Обмен пакетами с платежами и обновление всегда идет через разные ip адреса, диапозон достаточно широк... у них видимо несколько серверов и программа может связываться с любым.

Вот думаю с настройкой файрвола все должно помочь...

netstat -abn - эта команда показывает только те порты которые используются в данный момент как я понял. А если я не смогу уловить тот момент когда ПО обновляется и соответственно не увижу по какому порту произошло обновление...
Или нужно уловить по какому порту идут данные по платежам, и открытым держать только его?

Спасибо за ответ!

Pili ок, спасибо большое за конкретный совет! обязательно изучу этот файрвол! Вот кажется те строчки которые ты указал и есть прямое решение моей проблемы! :-)
Насчет портов, если я не смогу уловить тот момент когда произошло обновление и соответственно не увижу по какому порту оно было, есть ли какие-то лог-файлы где я могу это посмотреть,т.е. я увижу что обновление было, и потом где-то посмотреть какой порт использовался для передачи файлов мне на систему?

СПасибо!

[Pili]

Цитата king83:

есть ли какие-то лог-файлы где я могу это посмотреть,т. »
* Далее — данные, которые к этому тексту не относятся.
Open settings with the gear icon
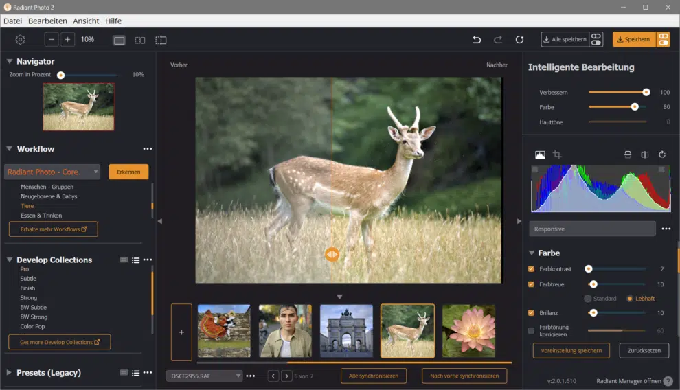click(x=21, y=40)
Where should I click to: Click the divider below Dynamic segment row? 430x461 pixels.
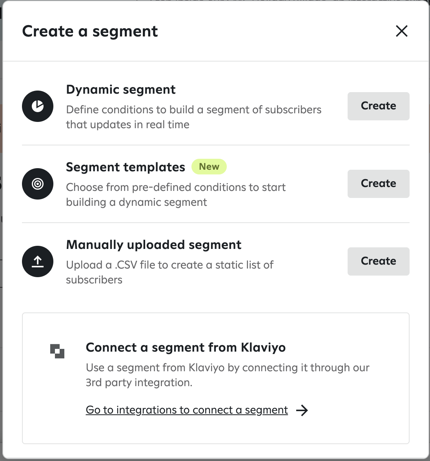pyautogui.click(x=215, y=145)
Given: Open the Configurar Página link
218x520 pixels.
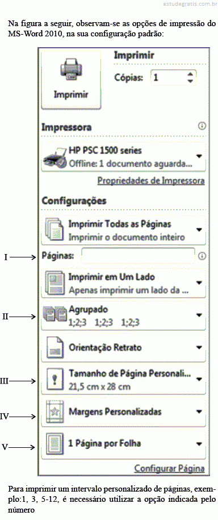Looking at the screenshot, I should pyautogui.click(x=169, y=469).
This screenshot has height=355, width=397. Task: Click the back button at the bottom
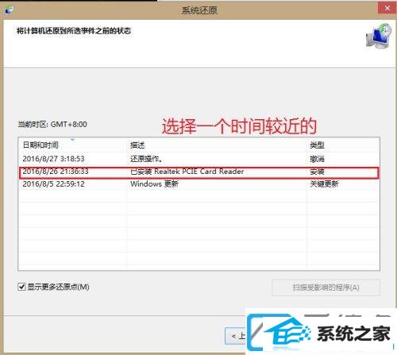(x=235, y=336)
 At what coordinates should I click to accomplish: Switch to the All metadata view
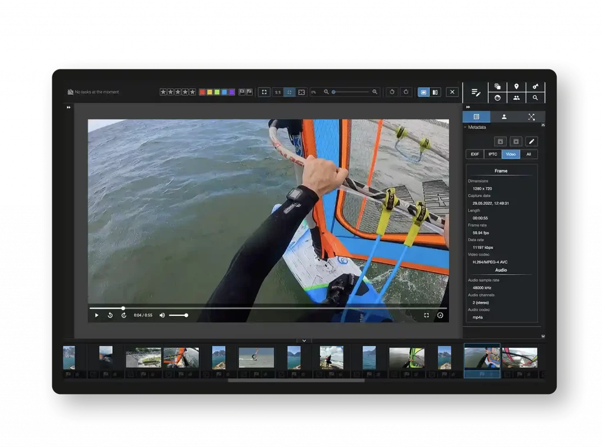529,154
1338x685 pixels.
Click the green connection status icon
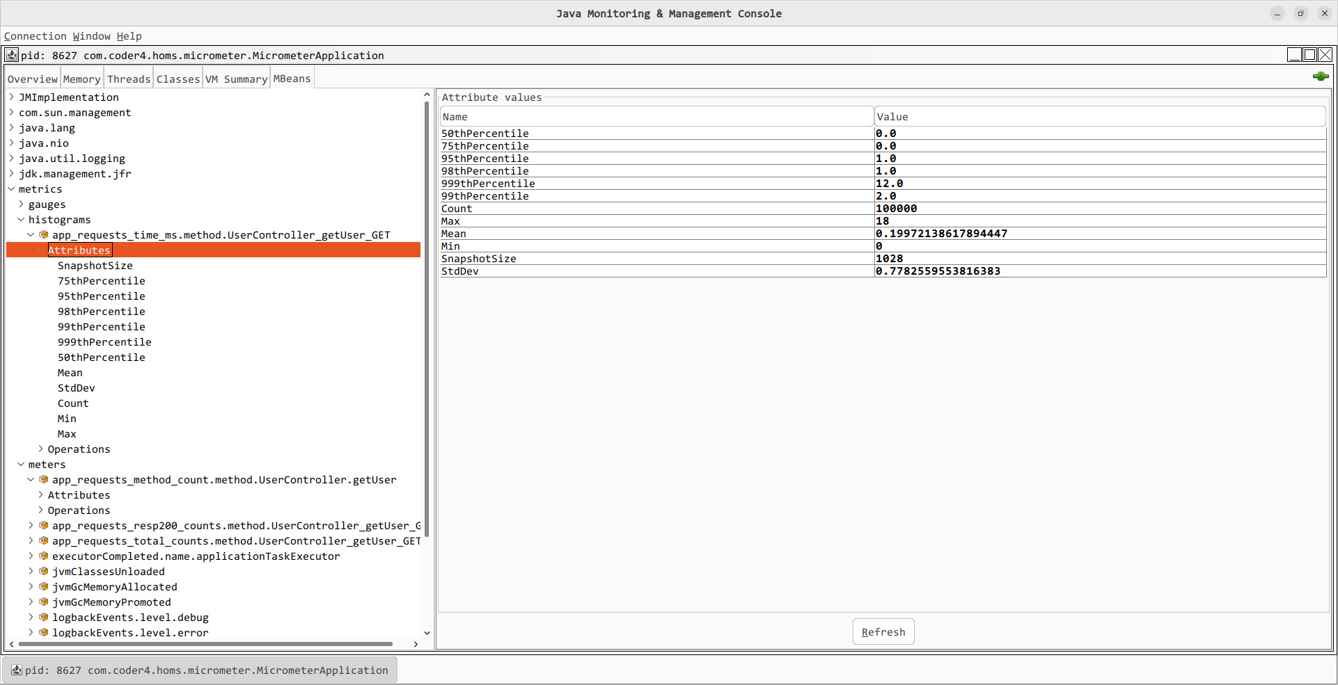(1320, 76)
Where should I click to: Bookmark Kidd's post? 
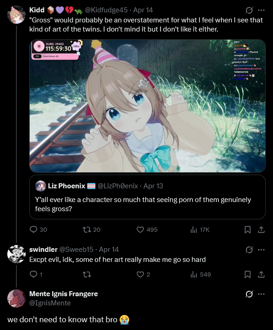(247, 229)
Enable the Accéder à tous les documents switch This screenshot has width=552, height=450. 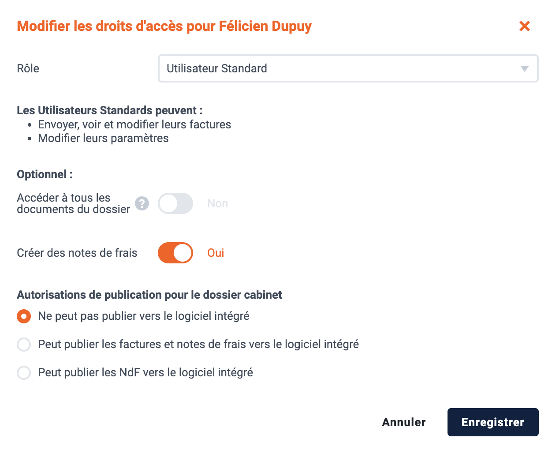click(175, 203)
Да, wipfw ведет логи, для этого в правиле достаточно указать
если все логировать:

Цитата:

add count log ip from any to any add deny all from any to any

а так будут вестись логи только заблокированных пакетов:

Цитата:

add deny log all from any to any

Или, если вести лог только определенных правил

Цитата:

add allow log tcp from me 80,443 to any add allow log tcp from any to me 80,443

Рекомендую для начала оставить 1-ый вариант и/или совмещать правила ведения логов

[wertyg]

Цитата king83:

netstat -abn - эта команда показывает только те порты которые используются в данный момент как я понял »

эта команда показывает все открытые(прослушиваемые) порты. порт для администрирования(оно проводиться через инет, тогда протокол должен быть TCP) должен быть всегда открыт. иначе на него нельзя будет заципиться и админить. так что ты его должен полюбому увидеть.

Цитата king83:

Или нужно уловить по какому порту идут данные по платежам, и открытым держать только его? »

а вот это правильная мысль. если ты будешь держать открытими только нужные порты, остальные закроешь, то повысишь безопасность своей системе, что есть хорошо.)